Elle ne se fit pas attendre. Le Président de la République dit tout haut, sans un geste, avec la bonne simplicité des temps actuels :

— Nous avons l’honneur de vous écouter, Monsieur.

— Monsieur le Président, Messieurs les Ministres, Messieurs et Mesdames, dit aussitôt l’Italien en un pur français, je suis aussi flatté qu’heureux de vous amener ici Mademoiselle Véga de Ortega — la femme-oiseau —. L’art qu’elle pratique, et que « seule » au monde « elle peut » pratiquer, est une révélation que la nature hostile se refuse à admettre. La science elle-même n’a pu triompher de toutes les difficultés. Elle a créé jadis : la montgolfière, puis le ballon, puis l’aéroplane, bref toutes les merveilles de nos jours. Mais depuis les temps antiques, où, à Rome, un magicien nommé Simon, essaya de voltiger, nul être humain n’y put parvenir. La jeune fille que j’ai le très grand honneur d’accompagner et à laquelle « je vous présente », Messieurs, n’inventa pas son appareil. Elle sait seulement s’en servir. Cette carcasse légère est le résultat de nos patientes et longues études à mes compagnons et à moi, mais sans la bienveillance et l’adresse de notre charmante compagne, nous n’aurions jamais pu voir triompher notre découverte. La cause de ce succès, Messieurs et Mesdames, réside en ce fait, — il est unique — Mademoiselle Véga ignore le « trac » ; elle a une assurance et une sûreté absolues.
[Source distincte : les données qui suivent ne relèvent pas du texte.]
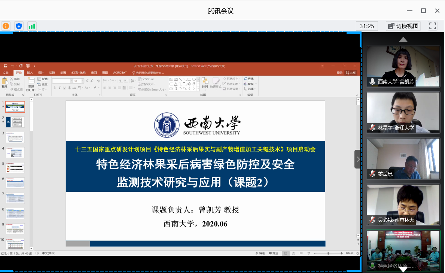Check the green network signal icon
This screenshot has width=445, height=273.
pyautogui.click(x=31, y=26)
Sa confiance en elle est sans borne. Ne prenez pas ces mots au sens qu’on leur donne dans le monde, mais au sens juste et naturel. Véga ignore la crainte, la peur, le doute ; par le fait d’une éducation spéciale, d’un entraînement particulier qui modifia en quelque sorte l’arrangement et le développement de certaines cellules cérébrales, cette enfant — elle n’a pas encore dix-huit ans — a perdu totalement « le sentiment de la peur ». Voyez par là-même quelle force morale lui est acquise. Ce qui paralyse, ce qui fait hésiter au bord du succès, elle ne le conçoit pas. Ce qui intimide, ce qui fait trembler, elle ne le perçoit jamais… La foi absolue peut transporter des monts, faire marcher sur les flots — comme saint Pierre — alors que le doute entrave et annule tout effort. Lady-Bird n’hésite pas, ne se trouble pas, ne perd aucune de ses facultés, ses mouvements précis restent parfaits, soumis à son vouloir. Je ne veux pas m’étendre davantage sur un sujet que chacun peut continuer par la réflexion et juger dans son immense étendue ; je vais prier ma jeune compagne de vouloir bien vous montrer une petite expérience.
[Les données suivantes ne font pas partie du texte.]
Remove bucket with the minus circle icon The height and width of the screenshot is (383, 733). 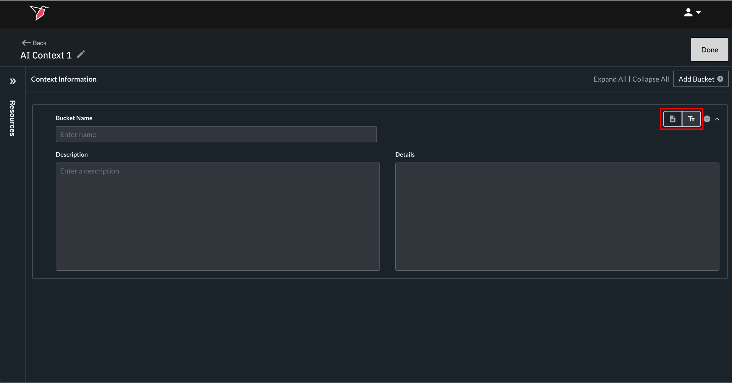[707, 119]
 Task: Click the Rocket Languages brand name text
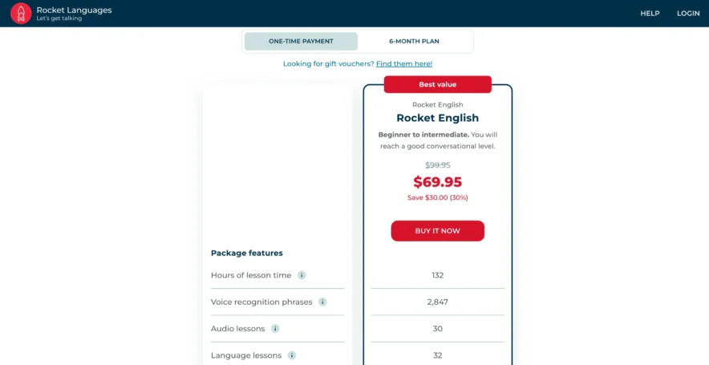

Ce disant, il aida « l’héroïne » à quitter l’enveloppe coquette qui la garantissait et elle apparut moulée dans un maillot noir. Son corps mince, admirablement proportionné, montrait une souplesse saine, son visage jeune, gai, exprimait une tranquillité aisée. Ses yeux noirs, admirables de lumière, regardaient fièrement l’entourage, puis ils se tournèrent lentement du côté des journalistes, dont les objectifs étaient justement tous braqués sur elle à ce moment, et ils s’arrêtèrent caressants et doux, sur « l’Isolé » du fond de la tribune.

D’un geste qui tenait le milieu entre le salut et le baiser, celui-ci lui adressa réception de sa pensée et reprit sa pose correcte.

Cet homme pouvait avoir une quarantaine d’années, son visage énergique et beau, marquait une distinction suprême, son costume irréprochable, dénotait le parfait homme du monde et son attitude la force tranquille.

Véga venait de passer ses bras dans une gaine fine, ses deux jambes unies l’une contre l’autre, les genoux légèrement fléchis s’inséraient dans une armature très ténue, terminée par une sorte de petite hélice, son cou et sa tête libres émergeaient de l’appareil sombre.